We think about 2 possibilities to implement it:
1. Updating each item in solr and creating 2 fields named: "read",
"relevant".
Each field is multivalue field with the corresponding label of the
"information need".
When the user reads a document an update is sent to solr and the field
"read" gets a label with
the "information need" the user is working on...
Will cause update when each item is read by user (still nothing compare to
new items coming in each day).
We are saving information that "belongs" to the application in solr which
may be wrong architecture.

2. Save the information In DB, and then preforming filtering on the
retrieved results.
this option is much more complicated (We now have "fields" that aren't solr
and the user uses them for search). We won't get facets, autocomplete and
other nice stuff that a regular field in solr can have.
cost in preformances, we can''t retrieve easy: "give me top 10 documents
that answer the query and unread from the information need" and more
complicated code to hold.

3. Do you have more ideas?

Which of those options is the better?

Thanks in advance!



--
View this message in context: http://lucene.472066.n3.nabble.com/saving-user-actions-on-item-in-solr-for-later-retrieval-tp4133558.html
Sent from the Solr - User mailing list archive at Nabble.com.

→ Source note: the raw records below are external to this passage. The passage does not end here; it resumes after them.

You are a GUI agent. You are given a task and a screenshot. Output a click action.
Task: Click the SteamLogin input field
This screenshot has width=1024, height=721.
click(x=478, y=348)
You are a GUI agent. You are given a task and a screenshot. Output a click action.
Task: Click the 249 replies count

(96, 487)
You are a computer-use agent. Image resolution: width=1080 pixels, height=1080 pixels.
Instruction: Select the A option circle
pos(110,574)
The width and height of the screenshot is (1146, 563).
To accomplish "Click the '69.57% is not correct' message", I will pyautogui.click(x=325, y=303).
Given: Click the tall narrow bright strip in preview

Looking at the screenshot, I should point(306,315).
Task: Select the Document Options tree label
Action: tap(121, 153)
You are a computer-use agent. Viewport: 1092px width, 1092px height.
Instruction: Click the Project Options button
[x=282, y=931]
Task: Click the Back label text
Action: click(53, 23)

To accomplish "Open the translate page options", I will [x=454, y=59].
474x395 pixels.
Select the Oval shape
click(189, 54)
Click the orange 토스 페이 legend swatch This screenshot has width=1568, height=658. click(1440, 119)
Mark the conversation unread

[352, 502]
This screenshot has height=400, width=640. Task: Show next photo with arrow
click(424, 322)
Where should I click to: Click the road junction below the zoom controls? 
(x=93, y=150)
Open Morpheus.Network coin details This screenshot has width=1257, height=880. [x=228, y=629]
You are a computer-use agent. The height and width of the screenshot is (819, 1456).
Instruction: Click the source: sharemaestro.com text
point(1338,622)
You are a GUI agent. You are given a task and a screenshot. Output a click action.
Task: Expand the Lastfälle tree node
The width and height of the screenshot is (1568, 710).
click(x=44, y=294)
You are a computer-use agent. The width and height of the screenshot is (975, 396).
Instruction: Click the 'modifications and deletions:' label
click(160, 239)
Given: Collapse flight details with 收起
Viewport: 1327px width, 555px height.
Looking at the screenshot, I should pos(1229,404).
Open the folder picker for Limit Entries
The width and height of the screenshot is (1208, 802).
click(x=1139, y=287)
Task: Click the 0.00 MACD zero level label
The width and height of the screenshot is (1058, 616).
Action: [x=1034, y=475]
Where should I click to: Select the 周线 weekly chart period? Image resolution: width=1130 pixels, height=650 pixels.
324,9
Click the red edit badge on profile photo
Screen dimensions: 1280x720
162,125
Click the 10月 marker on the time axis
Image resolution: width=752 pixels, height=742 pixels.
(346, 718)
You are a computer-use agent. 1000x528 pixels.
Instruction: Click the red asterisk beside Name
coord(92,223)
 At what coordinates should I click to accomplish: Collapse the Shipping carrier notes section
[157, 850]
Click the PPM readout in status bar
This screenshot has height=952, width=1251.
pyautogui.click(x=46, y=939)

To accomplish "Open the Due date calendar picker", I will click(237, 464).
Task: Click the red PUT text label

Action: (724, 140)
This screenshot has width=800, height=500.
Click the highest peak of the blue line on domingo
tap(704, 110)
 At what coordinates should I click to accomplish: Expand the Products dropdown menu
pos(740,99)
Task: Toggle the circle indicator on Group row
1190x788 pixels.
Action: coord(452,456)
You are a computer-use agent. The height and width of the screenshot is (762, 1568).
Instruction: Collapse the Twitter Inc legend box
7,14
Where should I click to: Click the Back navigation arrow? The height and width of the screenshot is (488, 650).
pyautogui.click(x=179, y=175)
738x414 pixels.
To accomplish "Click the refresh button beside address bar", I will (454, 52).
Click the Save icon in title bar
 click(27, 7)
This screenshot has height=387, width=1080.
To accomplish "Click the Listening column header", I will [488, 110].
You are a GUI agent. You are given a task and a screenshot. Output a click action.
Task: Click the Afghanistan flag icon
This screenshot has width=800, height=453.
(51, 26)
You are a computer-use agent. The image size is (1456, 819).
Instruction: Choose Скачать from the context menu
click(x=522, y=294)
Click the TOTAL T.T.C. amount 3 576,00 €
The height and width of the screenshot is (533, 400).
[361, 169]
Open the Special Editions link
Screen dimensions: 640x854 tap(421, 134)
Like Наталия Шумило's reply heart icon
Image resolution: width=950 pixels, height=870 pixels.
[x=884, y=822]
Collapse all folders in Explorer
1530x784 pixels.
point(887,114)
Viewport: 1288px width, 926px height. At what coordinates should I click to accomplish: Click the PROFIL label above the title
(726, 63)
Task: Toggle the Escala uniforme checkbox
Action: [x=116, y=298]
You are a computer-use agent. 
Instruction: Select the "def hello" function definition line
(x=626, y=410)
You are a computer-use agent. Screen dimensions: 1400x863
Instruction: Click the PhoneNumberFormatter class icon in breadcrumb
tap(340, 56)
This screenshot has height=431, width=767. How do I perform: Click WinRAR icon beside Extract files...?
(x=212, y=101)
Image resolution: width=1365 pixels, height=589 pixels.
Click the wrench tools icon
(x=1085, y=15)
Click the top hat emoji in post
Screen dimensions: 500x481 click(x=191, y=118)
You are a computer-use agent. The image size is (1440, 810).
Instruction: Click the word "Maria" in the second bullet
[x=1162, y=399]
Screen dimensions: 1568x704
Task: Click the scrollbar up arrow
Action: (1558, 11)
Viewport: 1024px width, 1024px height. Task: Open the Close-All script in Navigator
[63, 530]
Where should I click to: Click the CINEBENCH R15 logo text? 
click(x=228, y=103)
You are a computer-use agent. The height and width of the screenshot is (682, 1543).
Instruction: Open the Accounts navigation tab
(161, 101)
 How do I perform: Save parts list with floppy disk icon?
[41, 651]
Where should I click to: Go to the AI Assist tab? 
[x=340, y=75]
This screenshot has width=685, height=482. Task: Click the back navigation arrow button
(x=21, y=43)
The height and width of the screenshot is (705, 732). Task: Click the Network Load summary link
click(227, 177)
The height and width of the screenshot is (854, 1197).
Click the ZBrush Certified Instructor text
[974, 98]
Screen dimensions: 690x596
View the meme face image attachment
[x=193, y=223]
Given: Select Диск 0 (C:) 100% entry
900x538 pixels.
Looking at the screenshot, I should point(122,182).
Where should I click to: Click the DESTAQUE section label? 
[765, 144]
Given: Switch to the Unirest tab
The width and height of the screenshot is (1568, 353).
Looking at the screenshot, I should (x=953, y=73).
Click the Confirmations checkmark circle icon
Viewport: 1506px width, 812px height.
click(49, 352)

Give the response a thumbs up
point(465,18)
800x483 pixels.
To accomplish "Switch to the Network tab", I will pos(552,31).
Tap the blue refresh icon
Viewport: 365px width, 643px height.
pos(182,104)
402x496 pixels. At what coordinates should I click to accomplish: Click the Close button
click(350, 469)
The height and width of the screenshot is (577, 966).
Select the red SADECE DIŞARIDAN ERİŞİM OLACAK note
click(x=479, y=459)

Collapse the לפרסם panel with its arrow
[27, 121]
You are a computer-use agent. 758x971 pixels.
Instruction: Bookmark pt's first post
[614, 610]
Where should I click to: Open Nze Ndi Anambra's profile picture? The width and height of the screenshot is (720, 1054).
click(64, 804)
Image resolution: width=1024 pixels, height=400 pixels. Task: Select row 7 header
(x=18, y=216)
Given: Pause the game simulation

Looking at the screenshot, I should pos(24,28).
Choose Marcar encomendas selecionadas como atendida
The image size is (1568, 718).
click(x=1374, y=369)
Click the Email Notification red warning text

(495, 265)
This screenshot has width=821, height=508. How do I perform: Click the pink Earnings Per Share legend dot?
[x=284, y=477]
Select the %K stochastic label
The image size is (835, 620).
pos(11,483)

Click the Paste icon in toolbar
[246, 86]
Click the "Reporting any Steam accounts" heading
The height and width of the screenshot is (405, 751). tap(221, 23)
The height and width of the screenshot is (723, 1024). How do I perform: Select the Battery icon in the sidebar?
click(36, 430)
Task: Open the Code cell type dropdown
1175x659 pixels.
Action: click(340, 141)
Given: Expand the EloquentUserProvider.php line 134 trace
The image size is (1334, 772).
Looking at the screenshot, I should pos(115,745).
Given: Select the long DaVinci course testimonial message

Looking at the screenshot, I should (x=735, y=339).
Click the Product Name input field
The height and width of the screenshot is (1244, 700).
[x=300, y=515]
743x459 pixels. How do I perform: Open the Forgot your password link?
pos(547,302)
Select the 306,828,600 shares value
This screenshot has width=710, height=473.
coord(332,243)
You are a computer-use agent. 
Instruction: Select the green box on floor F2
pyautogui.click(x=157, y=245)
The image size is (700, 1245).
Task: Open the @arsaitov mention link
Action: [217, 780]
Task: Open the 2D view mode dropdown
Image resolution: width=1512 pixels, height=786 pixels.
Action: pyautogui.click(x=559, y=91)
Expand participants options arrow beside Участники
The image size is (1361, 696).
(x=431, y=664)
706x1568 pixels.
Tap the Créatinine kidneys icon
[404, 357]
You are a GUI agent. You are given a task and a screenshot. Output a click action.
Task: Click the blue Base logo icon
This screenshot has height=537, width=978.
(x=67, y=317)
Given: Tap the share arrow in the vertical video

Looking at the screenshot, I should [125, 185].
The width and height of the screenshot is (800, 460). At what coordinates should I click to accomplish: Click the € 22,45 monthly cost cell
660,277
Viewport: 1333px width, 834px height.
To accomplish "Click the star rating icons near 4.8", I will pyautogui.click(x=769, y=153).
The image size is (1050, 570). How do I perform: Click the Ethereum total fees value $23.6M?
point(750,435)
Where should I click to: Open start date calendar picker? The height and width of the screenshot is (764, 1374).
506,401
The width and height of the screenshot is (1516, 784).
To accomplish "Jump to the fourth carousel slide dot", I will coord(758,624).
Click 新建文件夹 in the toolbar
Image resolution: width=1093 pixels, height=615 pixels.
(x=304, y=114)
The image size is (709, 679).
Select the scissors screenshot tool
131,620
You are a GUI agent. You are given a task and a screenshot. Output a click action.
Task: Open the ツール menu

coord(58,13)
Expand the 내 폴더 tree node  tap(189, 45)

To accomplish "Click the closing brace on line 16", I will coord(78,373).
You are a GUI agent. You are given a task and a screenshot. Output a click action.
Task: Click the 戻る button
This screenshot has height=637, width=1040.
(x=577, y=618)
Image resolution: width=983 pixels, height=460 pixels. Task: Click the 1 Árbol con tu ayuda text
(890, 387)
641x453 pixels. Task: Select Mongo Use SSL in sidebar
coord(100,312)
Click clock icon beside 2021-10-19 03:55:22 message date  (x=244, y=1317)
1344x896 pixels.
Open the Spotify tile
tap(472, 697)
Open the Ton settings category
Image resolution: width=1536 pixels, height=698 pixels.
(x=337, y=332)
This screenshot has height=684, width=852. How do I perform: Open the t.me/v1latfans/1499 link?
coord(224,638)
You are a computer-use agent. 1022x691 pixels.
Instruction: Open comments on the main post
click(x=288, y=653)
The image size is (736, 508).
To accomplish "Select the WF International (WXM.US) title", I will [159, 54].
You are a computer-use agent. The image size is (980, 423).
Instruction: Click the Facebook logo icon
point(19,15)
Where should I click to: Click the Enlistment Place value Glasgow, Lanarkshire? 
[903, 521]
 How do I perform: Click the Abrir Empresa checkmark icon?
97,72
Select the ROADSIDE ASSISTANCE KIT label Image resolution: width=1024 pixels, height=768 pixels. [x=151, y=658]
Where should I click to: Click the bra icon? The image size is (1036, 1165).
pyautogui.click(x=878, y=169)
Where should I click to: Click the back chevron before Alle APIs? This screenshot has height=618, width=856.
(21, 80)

Re: saving user actions on item in solr for later retrieval

Posted by nolim <al...@gmail.com>.
Thank you, we will check it out.
 On Apr 29, 2014 9:28 PM, "iorixxx [via Lucene]" <
ml-node+s472066n4133796h19@n3.nabble.com> wrote:

> Hi Nolim,
>
> Actually EFF is searchable. See my comments at the end of the page
>
>
> https://cwiki.apache.org/confluence/display/solr/Working+with+External+Files+and+Processes
>
> Ahmet
>
>
>
> On Tuesday, April 29, 2014 9:07 PM, nolim <[hidden email]<http://user/SendEmail.jtp?type=node&node=4133796&i=0>>
> wrote:
> Thank you, it was interesting and I have learned some new things in solr
> :)
>
> But the "External File Field" isn't a good option because the field is
> unsearchable which it very important to us.
> We think about the first option (updating document in solr) but preforming
> commit only each 10 minutes - If we would like to retrieve the value
> realtime we can use RealTimeGet.
>
> Maybe you have other suggestion?
>
>
>
>
> --
> View this message in context:
> http://lucene.472066.n3.nabble.com/saving-user-actions-on-item-in-solr-for-later-retrieval-tp4133558p4133793.html
>
> Sent from the Solr - User mailing list archive at Nabble.com.
>
>
>
> ------------------------------
>  If you reply to this email, your message will be added to the discussion
> below:
>
> http://lucene.472066.n3.nabble.com/saving-user-actions-on-item-in-solr-for-later-retrieval-tp4133558p4133796.html
>  To unsubscribe from saving user actions on item in solr for later
> retrieval, click here<http://lucene.472066.n3.nabble.com/template/NamlServlet.jtp?macro=unsubscribe_by_code&node=4133558&code=YWxvbnlhZG9AZ21haWwuY29tfDQxMzM1NTh8MTMwMDI0NTg3MA==>
> .
> NAML<http://lucene.472066.n3.nabble.com/template/NamlServlet.jtp?macro=macro_viewer&id=instant_html%21nabble%3Aemail.naml&base=nabble.naml.namespaces.BasicNamespace-nabble.view.web.template.NabbleNamespace-nabble.view.web.template.NodeNamespace&breadcrumbs=notify_subscribers%21nabble%3Aemail.naml-instant_emails%21nabble%3Aemail.naml-send_instant_email%21nabble%3Aemail.naml>
>




--
View this message in context: http://lucene.472066.n3.nabble.com/saving-user-actions-on-item-in-solr-for-later-retrieval-tp4133558p4133955.html
Sent from the Solr - User mailing list archive at Nabble.com.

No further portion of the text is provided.